“We are aware of the allegations which are currently the subject of a police investigation. We have confirmed that the player denies the allegations and is on police bail pending the outcome of their enquiries. There have been no charges laid and the player can fulfil his professional commitments including permitted travel.”
If there has ever been a statement that has summed up football’s approach to its moral obligations it’s this. Fifty-two words that shine all too bright a spotlight on the amorality that plagues the so-called beautiful game. This is not the statement of a club defending a player subject to investigation for a misdemeanour, this is a club statement in response to a player being arrested, and re-arrested, for two seperate allegations of rape.
“We take our commitments and responsibilities seriously and have followed our safeguarding policies and procedures” the club in question continues, as if to drive a stake through the heart of the very notion that there might be any kind of conscious shamefulness associated with this decision. Why not underline the position with a sick kind of righteousness that only football can produce with such ease?
When The Athletic broke this story yesterday, the comments on Twitter were disabled. It wasn’t hard to anticipate what the response might be and the triumphalist fanfare that accompanied the news was beyond disheartening, as the tribalist culture that often serves the sport so well stole sense once more.
Some even went as far as to suggest that the article was “disgraceful” due to its intolerable implication of guilt and insinuation that this was in any way comparable to other recent incidents of sexual misconduct involving Premier League footballers.

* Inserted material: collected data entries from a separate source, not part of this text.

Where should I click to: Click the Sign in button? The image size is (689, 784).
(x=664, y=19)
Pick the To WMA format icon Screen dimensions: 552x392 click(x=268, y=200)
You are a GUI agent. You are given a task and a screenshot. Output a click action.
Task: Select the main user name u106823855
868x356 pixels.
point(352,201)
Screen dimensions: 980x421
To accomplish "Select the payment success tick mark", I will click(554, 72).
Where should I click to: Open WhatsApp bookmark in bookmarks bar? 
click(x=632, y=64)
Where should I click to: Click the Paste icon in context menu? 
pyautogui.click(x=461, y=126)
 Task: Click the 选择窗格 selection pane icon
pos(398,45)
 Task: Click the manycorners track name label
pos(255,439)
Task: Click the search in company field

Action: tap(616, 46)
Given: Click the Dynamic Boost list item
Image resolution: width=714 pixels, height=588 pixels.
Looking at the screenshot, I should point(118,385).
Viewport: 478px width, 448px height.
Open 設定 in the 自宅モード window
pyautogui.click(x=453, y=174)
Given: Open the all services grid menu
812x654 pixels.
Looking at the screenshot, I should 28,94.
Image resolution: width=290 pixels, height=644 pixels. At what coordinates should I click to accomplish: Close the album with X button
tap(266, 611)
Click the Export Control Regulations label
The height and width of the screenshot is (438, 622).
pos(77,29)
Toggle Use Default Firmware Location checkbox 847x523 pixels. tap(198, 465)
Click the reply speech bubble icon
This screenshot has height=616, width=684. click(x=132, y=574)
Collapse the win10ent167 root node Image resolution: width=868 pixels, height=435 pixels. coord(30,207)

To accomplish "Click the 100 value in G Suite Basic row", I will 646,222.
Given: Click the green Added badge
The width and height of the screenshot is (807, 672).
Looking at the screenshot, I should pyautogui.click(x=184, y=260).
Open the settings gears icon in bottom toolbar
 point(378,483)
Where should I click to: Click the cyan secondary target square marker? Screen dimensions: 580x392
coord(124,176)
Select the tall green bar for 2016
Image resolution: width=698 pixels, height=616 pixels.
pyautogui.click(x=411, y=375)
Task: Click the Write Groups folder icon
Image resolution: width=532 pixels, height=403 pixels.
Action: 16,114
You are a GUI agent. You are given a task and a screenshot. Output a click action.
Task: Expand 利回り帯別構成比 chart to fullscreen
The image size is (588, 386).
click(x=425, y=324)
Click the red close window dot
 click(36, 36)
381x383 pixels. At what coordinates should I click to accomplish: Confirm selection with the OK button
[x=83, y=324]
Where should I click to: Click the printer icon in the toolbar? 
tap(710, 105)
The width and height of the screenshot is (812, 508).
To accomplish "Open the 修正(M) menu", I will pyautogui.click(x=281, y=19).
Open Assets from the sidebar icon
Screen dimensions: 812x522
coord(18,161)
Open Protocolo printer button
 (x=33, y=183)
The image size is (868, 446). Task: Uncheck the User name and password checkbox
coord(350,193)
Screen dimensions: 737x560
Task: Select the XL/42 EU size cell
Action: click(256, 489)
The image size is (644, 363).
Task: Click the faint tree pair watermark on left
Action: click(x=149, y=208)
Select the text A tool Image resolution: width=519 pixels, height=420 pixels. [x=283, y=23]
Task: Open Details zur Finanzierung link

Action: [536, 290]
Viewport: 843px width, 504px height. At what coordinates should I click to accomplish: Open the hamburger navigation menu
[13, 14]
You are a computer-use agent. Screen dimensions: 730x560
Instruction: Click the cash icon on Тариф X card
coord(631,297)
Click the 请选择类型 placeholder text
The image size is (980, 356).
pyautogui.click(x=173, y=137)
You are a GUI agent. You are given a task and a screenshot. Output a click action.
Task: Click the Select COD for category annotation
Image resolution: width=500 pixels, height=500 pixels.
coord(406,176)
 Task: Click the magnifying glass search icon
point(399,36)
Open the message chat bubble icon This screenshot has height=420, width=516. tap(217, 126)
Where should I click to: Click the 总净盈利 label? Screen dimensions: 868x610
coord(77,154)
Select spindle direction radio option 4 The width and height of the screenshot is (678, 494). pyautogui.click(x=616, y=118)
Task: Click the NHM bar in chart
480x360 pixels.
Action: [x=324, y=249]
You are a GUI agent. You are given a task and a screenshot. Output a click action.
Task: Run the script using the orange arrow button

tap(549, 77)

Maybe we should be taking some time to reflect on the fact that there have been five of these incidents in an incredibly short space of time…
But this comes at a conflicting moment for football. In many ways, things have been changing. The England team’s defiant stand against racism has underpinned a shift of the currents in the movement against discrimation in sport with the players taking a spot back at the forefront of the debate. Jake Daniels recently became the first active openly gay footballer in Britain since Justin Fashanu. And the 2022 Women’s Euros tournament has been breaking attendance records left, right and centre.
Yet I’m sitting here writing an article about football’s dark, cold and bloody heart with five months to go till the 2022 World Cup kicks off in Qatar where it’s alleged that over 6,500 migrant workers have died since the gulf state won the right to host the tournament back in 2010; the nation only begun dismantling it’s Kafala system for migrant workers in 2018, a system that FIFA President Gianni Infantino now acknowledges is a form of modern slavery. And as Paul MacInnes reported in the Guardian just last month, assurances have still not been made that travelling LGBT+ fans will be safe – male homosexuality is illegal in Qatar and gay men can be imprisoned for up to five years with the death penalty applying to Muslims.
So, whilst certain players might be taking a stand for the kind of game they want to be a part of, the game itself remains unmoved, ploughing forward through its soulless void asking you to gamble your money away on the favoured ponzi scheme of the day or the latest crypto-fad on your way to hell to watch Camila Cabelo with tear-gassed eyes through the cracks of some Meccano stadium filled with Heineken employees.
At this stage, I’d usually apologise for my cynicism but if “innocent until proven guilty” is our cultural defence of an organisation refusing to suspend an employee being investigated by the police for rape, I’d suggest it’s pretty well placed.
When the Saudi-backed PIF takeover of Newcastle United went through in October of last year, Newcastle’s LGBT+ fans group United With Pride released a statement that read “The committee would like to formally welcome the new owners to Newcastle United Football Club… There is potential to be a positive influence to improving the conditions for the LGBTQ+ community in Saudi Arabia and elsewhere”.
Hitting that note of sick righteousness with ease, the gay football fans of the North East managed to succinctly summarise the extent of their solidarity with the LGBT community as limited to anything within the borders of St. James Park. Bruno Guimarães is a wonderful footballer but one might question whether he’s wonderful enough that we might forget the gay community of Saudi Arabia still face imprisonment and torture for the mere crime of their existence.
This kind of spineless abdication of responsibility would not be looked upon so kindly outside of the world of football where the motivations for refusing to suspend an employee might be orientated around keeping the inbox clear rather than ensuring a better chance of three points at the weekend. As the chants of “Our alleged rapist is better than your alleged rapist” (to the tune of Guantanamera) ring out around the Twittersphere this week, perhaps we should ask ourselves if we’re doing enough to instigate the moment in which football might finally find the nerve to choose guts over glory.